> TASK DESCRIPTION
Set down exactly, from the records below, the line with "[Cart] (962, 63)" through the line with "Goedkoopste supermarkt [tab] (832, 37)", and nothing else.

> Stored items
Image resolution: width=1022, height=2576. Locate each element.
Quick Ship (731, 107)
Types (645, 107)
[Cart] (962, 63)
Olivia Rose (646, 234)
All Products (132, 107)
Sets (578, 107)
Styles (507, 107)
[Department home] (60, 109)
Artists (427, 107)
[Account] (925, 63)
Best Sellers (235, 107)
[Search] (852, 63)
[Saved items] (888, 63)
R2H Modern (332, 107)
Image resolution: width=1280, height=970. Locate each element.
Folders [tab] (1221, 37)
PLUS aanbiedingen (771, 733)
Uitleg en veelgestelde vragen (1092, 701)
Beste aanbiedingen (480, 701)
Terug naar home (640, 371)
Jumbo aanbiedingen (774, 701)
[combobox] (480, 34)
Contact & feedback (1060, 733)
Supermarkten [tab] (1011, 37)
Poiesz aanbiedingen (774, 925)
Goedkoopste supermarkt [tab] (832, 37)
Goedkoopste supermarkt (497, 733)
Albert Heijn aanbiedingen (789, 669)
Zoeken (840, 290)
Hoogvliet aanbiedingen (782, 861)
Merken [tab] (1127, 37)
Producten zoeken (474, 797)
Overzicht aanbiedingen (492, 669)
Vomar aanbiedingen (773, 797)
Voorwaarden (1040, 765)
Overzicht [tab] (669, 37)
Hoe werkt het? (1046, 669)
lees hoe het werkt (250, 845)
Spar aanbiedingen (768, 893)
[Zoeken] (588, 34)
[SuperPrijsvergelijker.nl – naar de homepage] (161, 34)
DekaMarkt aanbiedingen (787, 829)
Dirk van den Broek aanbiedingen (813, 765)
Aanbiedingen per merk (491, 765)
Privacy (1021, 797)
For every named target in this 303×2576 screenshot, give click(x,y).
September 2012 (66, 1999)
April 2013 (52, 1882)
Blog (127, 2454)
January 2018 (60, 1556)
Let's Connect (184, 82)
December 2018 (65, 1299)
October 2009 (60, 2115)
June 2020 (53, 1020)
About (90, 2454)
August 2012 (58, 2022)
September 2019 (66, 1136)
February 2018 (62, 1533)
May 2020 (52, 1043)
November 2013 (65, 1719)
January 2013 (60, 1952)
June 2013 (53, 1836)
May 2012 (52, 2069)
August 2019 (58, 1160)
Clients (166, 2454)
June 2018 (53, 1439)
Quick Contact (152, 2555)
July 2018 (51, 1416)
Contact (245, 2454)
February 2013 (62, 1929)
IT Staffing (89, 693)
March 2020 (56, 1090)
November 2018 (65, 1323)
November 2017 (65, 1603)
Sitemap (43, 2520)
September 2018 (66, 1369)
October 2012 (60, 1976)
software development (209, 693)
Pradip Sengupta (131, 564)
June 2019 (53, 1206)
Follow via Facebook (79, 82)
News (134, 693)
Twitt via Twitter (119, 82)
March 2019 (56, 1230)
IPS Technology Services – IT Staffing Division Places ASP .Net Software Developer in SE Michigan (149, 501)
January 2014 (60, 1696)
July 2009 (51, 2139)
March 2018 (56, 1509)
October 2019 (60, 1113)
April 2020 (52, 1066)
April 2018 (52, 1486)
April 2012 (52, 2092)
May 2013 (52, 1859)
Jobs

> TASK OUTPUT
[Cart] (962, 63)
Olivia Rose (646, 234)
All Products (132, 107)
Sets (578, 107)
Styles (507, 107)
[Department home] (60, 109)
Artists (427, 107)
[Account] (925, 63)
Best Sellers (235, 107)
[Search] (852, 63)
[Saved items] (888, 63)
R2H Modern (332, 107)
Image resolution: width=1280, height=970. Locate each element.
Folders [tab] (1221, 37)
PLUS aanbiedingen (771, 733)
Uitleg en veelgestelde vragen (1092, 701)
Beste aanbiedingen (480, 701)
Terug naar home (640, 371)
Jumbo aanbiedingen (774, 701)
[combobox] (480, 34)
Contact & feedback (1060, 733)
Supermarkten [tab] (1011, 37)
Poiesz aanbiedingen (774, 925)
Goedkoopste supermarkt [tab] (832, 37)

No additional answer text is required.